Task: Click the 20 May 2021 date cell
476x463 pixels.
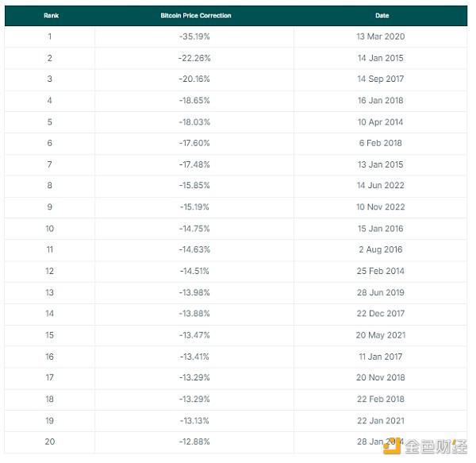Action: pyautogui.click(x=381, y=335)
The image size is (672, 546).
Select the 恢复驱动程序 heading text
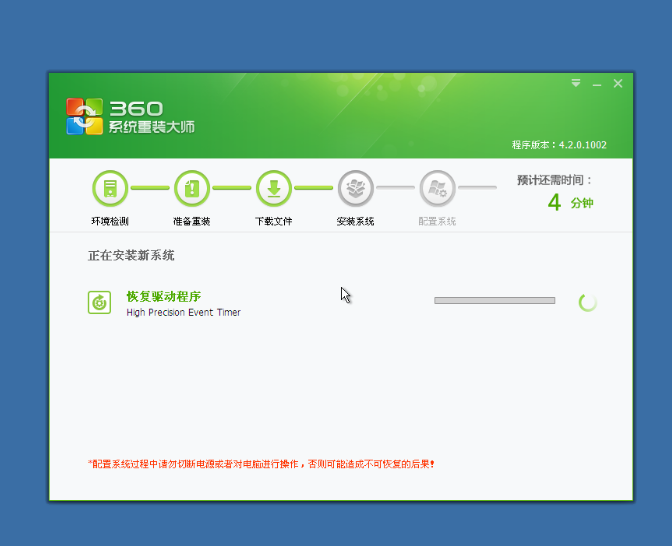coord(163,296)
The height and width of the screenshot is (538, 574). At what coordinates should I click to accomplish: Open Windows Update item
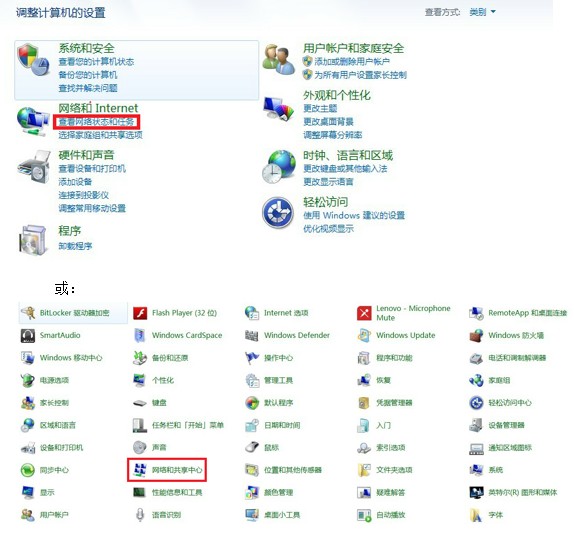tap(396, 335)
....
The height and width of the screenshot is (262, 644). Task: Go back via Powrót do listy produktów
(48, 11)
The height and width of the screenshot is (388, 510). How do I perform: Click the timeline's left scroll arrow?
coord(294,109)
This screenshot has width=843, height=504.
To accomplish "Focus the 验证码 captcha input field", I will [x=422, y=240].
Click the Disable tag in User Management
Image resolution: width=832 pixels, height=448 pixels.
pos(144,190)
....
§ EXERCISE GOAL: Starting with the line that holds "The height and width of the screenshot is (262, 644)." and ending with the line that holds "This screenshot has width=843, height=504.", retype every line in the data above exactly, and nothing else.

§ SOLUTION:
The height and width of the screenshot is (262, 644). Task: Go back via Powrót do listy produktów
(48, 11)
The height and width of the screenshot is (388, 510). How do I perform: Click the timeline's left scroll arrow?
coord(294,109)
This screenshot has width=843, height=504.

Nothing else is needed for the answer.